才事記

父の先見

先週、小耳に挟んだのだが、リカルド・コッキとユリア・ザゴルイチェンコが引退するらしい。いや、もう引退したのかもしれない。ショウダンス界のスターコンビだ。とびきりのダンスを見せてきた。何度、堪能させてくれたことか。とくにロシア出身のユリアのタンゴやルンバやキレッキレッの創作ダンスが逸品だった。溜息が出た。

ぼくはダンスの業界に詳しくないが、あることが気になって5年に一度という程度だけれど、できるだけトップクラスのダンスを見るようにしてきた。あることというのは、父が「日本もダンスとケーキがうまくなったな」と言ったことである。昭和37年(1963)くらいのことだと憶う。何かの拍子にポツンとそう言ったのだ。

それまで中川三郎の社交ダンス、中野ブラザーズのタップダンス、あるいは日劇ダンシングチームのダンサーなどが代表していたところへ、おそらくは《ウェストサイド・ストーリー》の影響だろうと思うのだが、若いダンサーたちが次々に登場してきて、それに父が目を細めたのだろうと想う。日本のケーキがおいしくなったことと併せて、このことをあんな時期に洩らしていたのが父らしかった。

そのころ父は次のようにも言っていた。「セイゴオ、できるだけ日生劇場に行きなさい。武原はんの地唄舞と越路吹雪の舞台を見逃したらあかんで」。その通りにしたわけではないが、武原はんはかなり見た。六本木の稽古場にも通った。日生劇場は村野藤吾設計の、ホールが巨大な貝殻の中にくるまれたような劇場である。父は劇場も見ておきなさいと言ったのだったろう。

ユリアのダンスを見ていると、ロシア人の身体表現の何が図抜けているかがよくわかる。ニジンスキー、イーダ・ルビンシュタイン、アンナ・パブロワも、かくありなむということが蘇る。ルドルフ・ヌレエフがシルヴィ・ギエムやローラン・イレーヌをあのように育てたこともユリアを通して伝わってくる。

リカルドとユリアの熱情的ダンス

武原はんからは山村流の上方舞の真骨頂がわかるだけでなく、いっとき青山二郎の後妻として暮らしていたこと、「なだ万」の若女将として仕切っていた気っ風、写経と俳句を毎日レッスンしていたことが、地唄の《雪》や《黒髪》を通して寄せてきた。

踊りにはヘタウマはいらない。極上にかぎるのである。

ヘタウマではなくて勝新太郎の踊りならいいのだが、ああいう軽妙ではないのなら、ヘタウマはほしくない。とはいえその極上はぎりぎり、きわきわでしか成立しない。

コッキ&ユリアに比するに、たとえばマイケル・マリトゥスキーとジョアンナ・ルーニス、あるいはアルナス・ビゾーカスとカチューシャ・デミドヴァのコンビネーションがあるけれど、いよいよそのぎりぎりときわきわに心を奪われて見てみると、やはりユリアが極上のピンなのである。

こういうことは、ひょっとするとダンスや踊りに特有なのかもしれない。

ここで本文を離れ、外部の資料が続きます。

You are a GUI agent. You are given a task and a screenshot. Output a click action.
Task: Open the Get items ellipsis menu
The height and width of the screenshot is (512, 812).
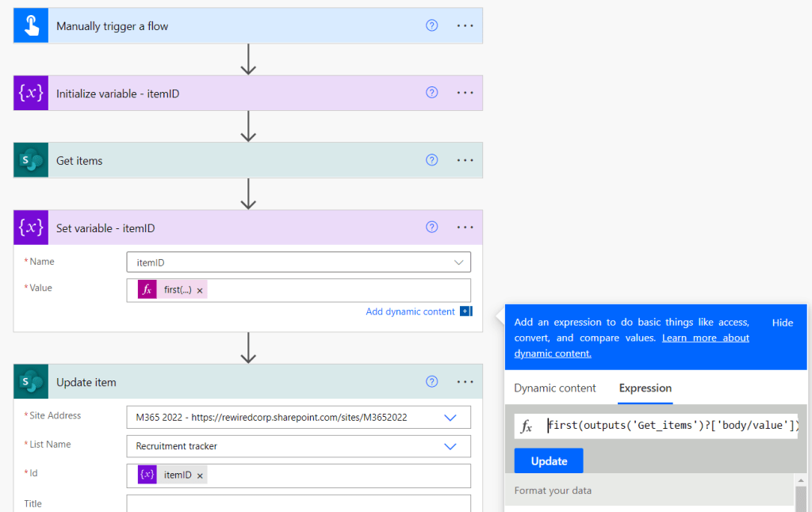tap(465, 161)
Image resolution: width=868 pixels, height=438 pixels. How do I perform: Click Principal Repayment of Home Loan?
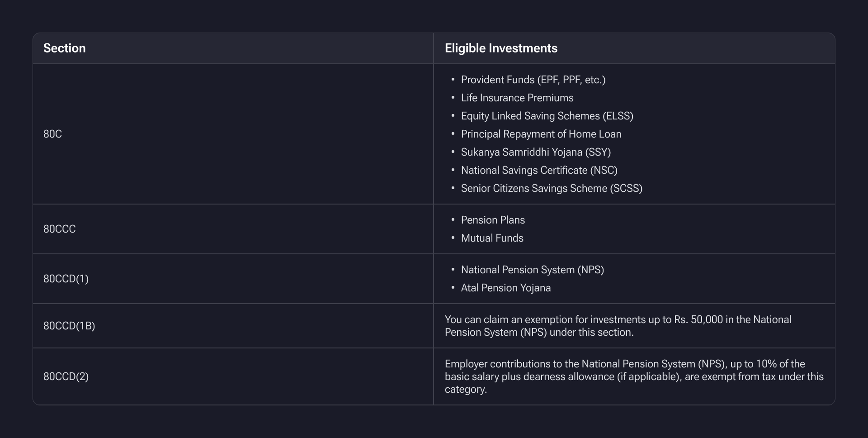point(541,134)
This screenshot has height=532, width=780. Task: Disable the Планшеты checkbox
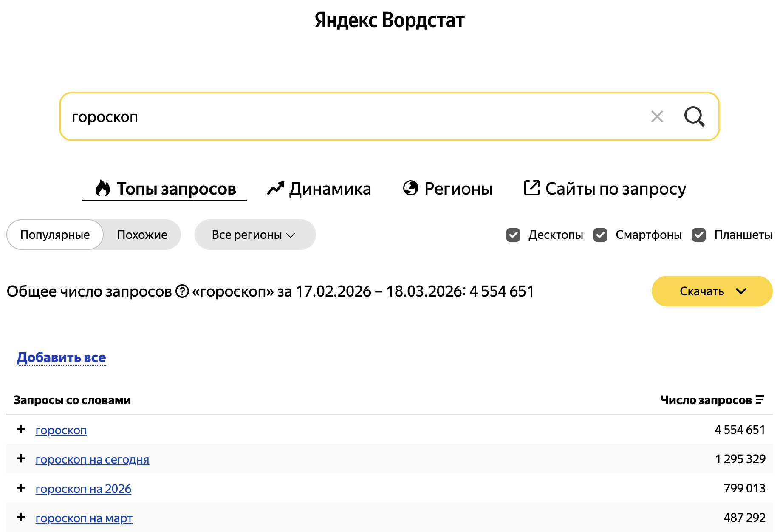tap(699, 235)
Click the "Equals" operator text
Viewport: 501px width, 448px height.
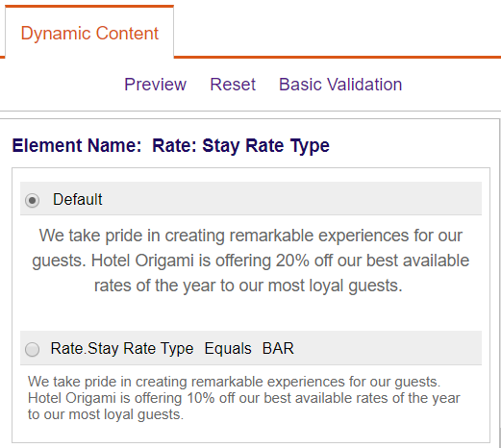(x=228, y=348)
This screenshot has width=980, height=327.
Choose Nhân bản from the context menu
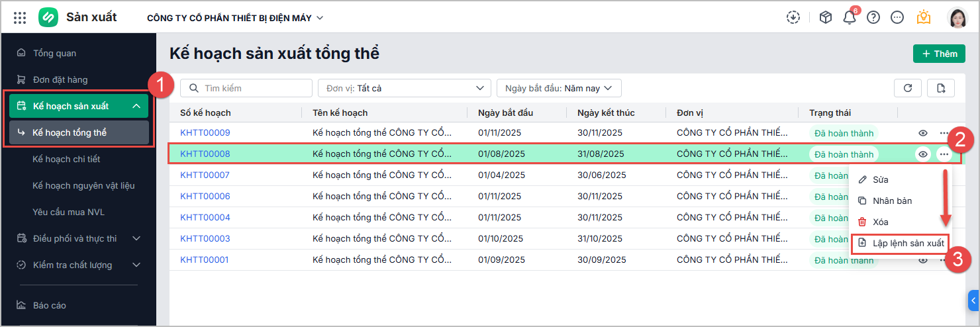pyautogui.click(x=893, y=201)
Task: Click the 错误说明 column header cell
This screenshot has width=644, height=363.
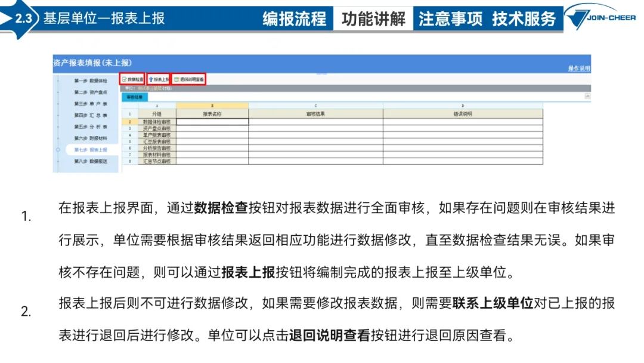Action: [463, 114]
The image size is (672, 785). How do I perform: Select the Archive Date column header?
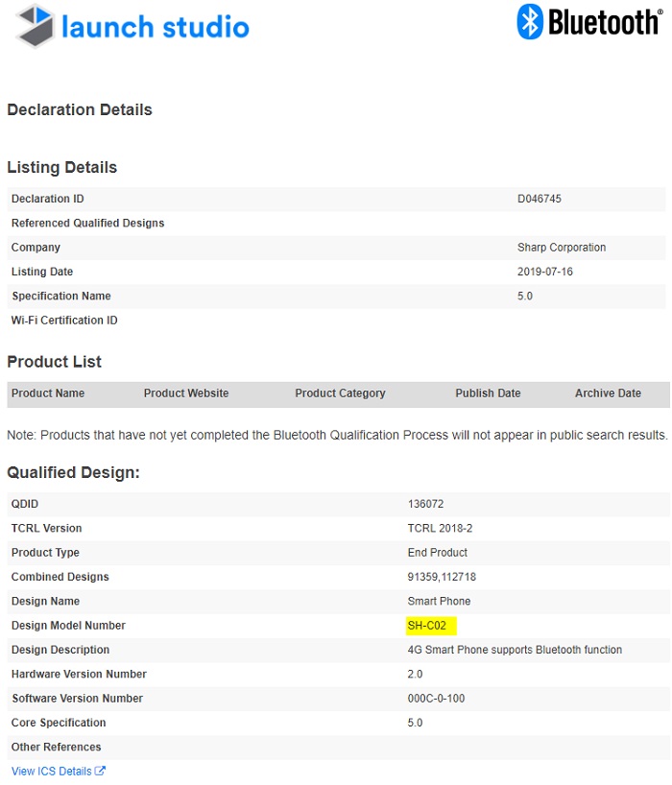pyautogui.click(x=608, y=393)
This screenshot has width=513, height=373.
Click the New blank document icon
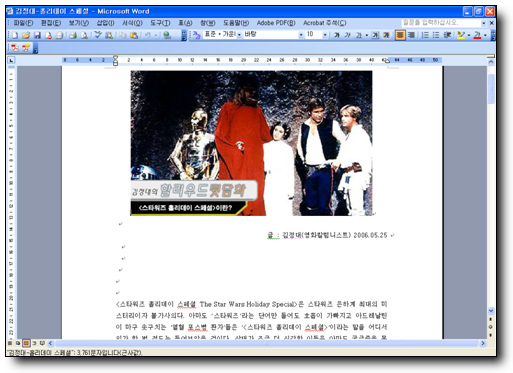pyautogui.click(x=15, y=35)
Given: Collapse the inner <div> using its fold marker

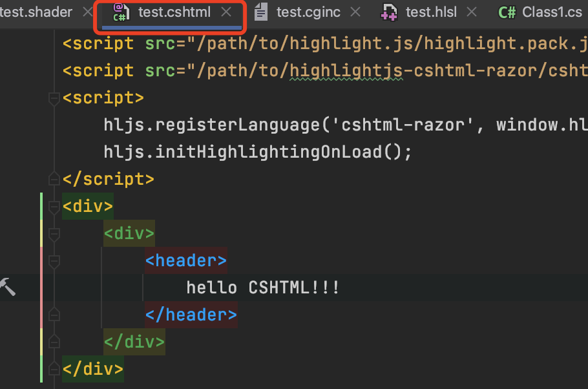Looking at the screenshot, I should pyautogui.click(x=55, y=233).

これが絵画や落語や楽曲なら、それぞれの個性でよろしい、それぞれがおもしろいということにもなるのだが、ダンスや踊りはそうはいかない。秘めるか、爆(は)ぜるか。そのきわきわが踊りなのだ。だからダンスは踊りは見続けるしかないものなのだ。

4世井上八千代と武原はん

父は、長らく「秘める」ほうの見巧者だった。だからぼくにも先代の井上八千代を見るように何度も勧めた。ケーキより和菓子だったのである。それが日本もおいしいケーキに向かいはじめた。そこで不意打ちのような「ダンスとケーキ」だったのである。

体の動きや形は出来不出来がすぐにバレる。このことがわからないと、「みんな、がんばってる」ばかりで了ってしまう。ただ「このことがわからないと」とはどういうことかというと、その説明は難しい。

難しいけれども、こんな話ではどうか。花はどんな花も出来がいい。花には不出来がない。虫や動物たちも早晩そうである。みんな出来がいい。不出来に見えたとしたら、他の虫や動物の何かと較べるからだが、それでもしばらく付き合っていくと、大半の虫や動物はかなり出来がいいことが納得できる。カモノハシもピューマも美しい。むろん魚や鳥にも不出来がない。これは「有機体の美」とういものである。

ゴミムシダマシの形態美

ところが世の中には、そうでないものがいっぱいある。製品や商品がそういうものだ。とりわけアートのたぐいがそうなっている。とくに現代アートなどは出来不出来がわんさかありながら、そんなことを議論してはいけませんと裏約束しているかのように褒めあうようになってしまった。値段もついた。
 結局、「みんな、がんばってるね」なのだ。これは「個性の表現」を認め合おうとしてきたからだ。情けないことだ。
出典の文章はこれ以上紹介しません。